A Fourier domain mode locked laser consists of a ring cavity of length $L$ with tunable optical bandpass filter and gain element. For FDML operation, the filter tuning frequency $f$ needs to match the inverse cavity roundtrip time $1/\tau = c/(nL)$ or a ith harmonic thereof,
 $f_i=i\frac{c}{nL}$,
with the group speed of light $c/n$ in the fiber cavity, where $c$ is the speed of light in vacuum and $n$ is the cavity's refractive index.

A basic FDML laser configuration – as shown in the figure – consists of:
- semiconductor optical amplifier (SOA) as gain medium
- fiber Fabry Perot tunable filter (FFP-TF) as bandpass filter
- polarization controller (PC) to optimize the polarization for the SOA
- delay fiber (DELAY) to meet the requirement that the roundtrip time is a multiple of the inverse filter tuning frequency
- fiber coupler (FC) to couple out a fraction of the light power
- isolator (ISO)

A main application for FDML lasers is optical coherence tomography.

The swept light of an FDML lasers can be viewed as being analogous to a strongly chirped mode-locked laser pulse. Hence, it was also studied how the swept light field of an FDML laser can be compressed to generate short pulses of 60 picoseconds duration. Furthermore, the work suggests that FDML lasers could overcome the limitations of conventional pulsed laser operation.

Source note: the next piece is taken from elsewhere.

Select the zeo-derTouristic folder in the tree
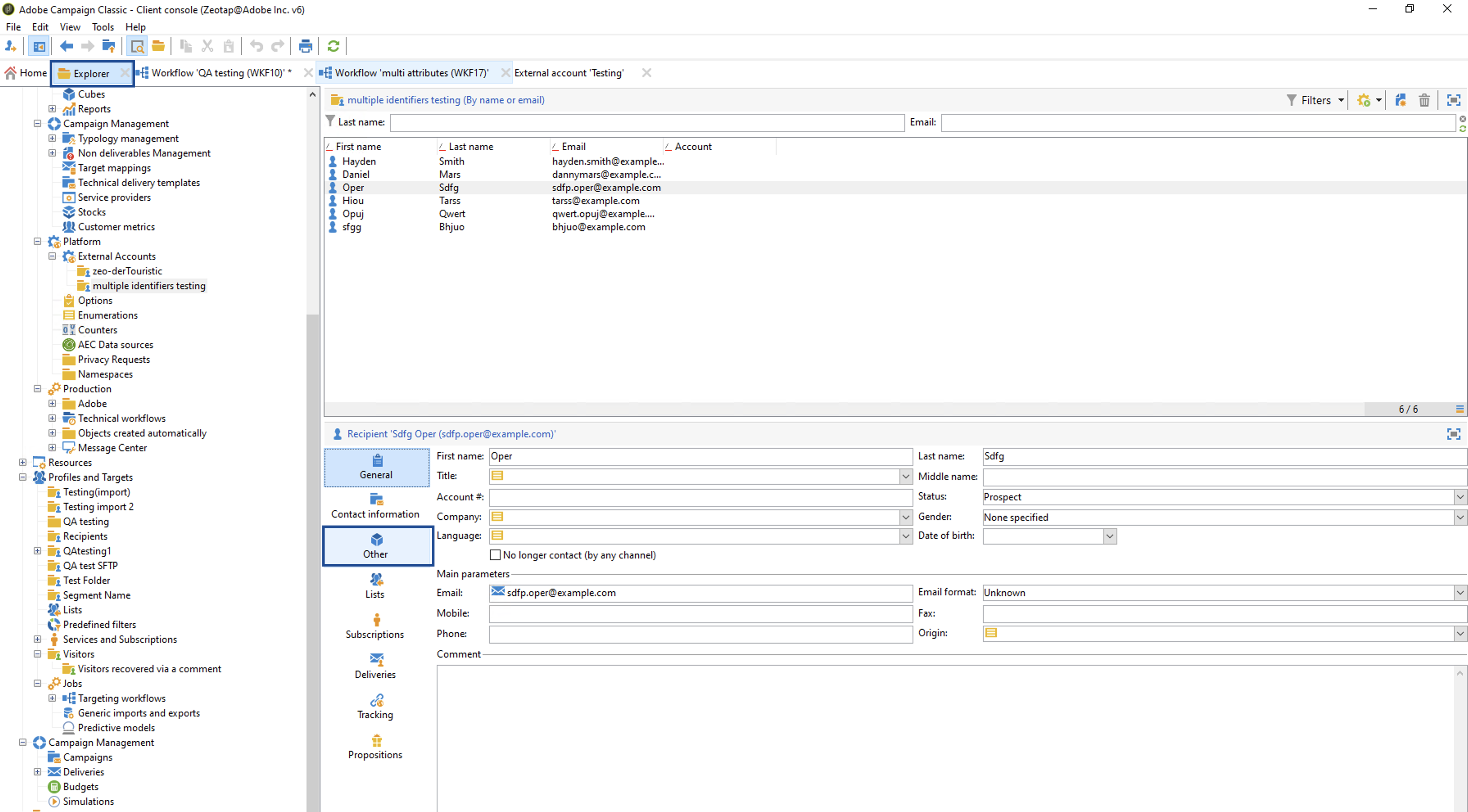Image resolution: width=1468 pixels, height=812 pixels. point(127,271)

Here, the energy of the light field is optically stored in the delay fiber, enabling high energy pulses to be produced directly with a low-power semiconductor laser. Shorter pulses in the femtosecond regime might be possible in the future.

Recently, the fast and spectrally broad wavelength sweeps of FDML lasers were used for stimulated Raman spectroscopy (SRS) and hyperspectral microscopy. In SRS, the energy difference between two lasers is used to excite a Raman scattering mode. In this new technique, called time-encoded (TICO) Raman, the fast sweeping rate of the FDML laser enables a fast coverage of a broad spectral range of Raman transitions.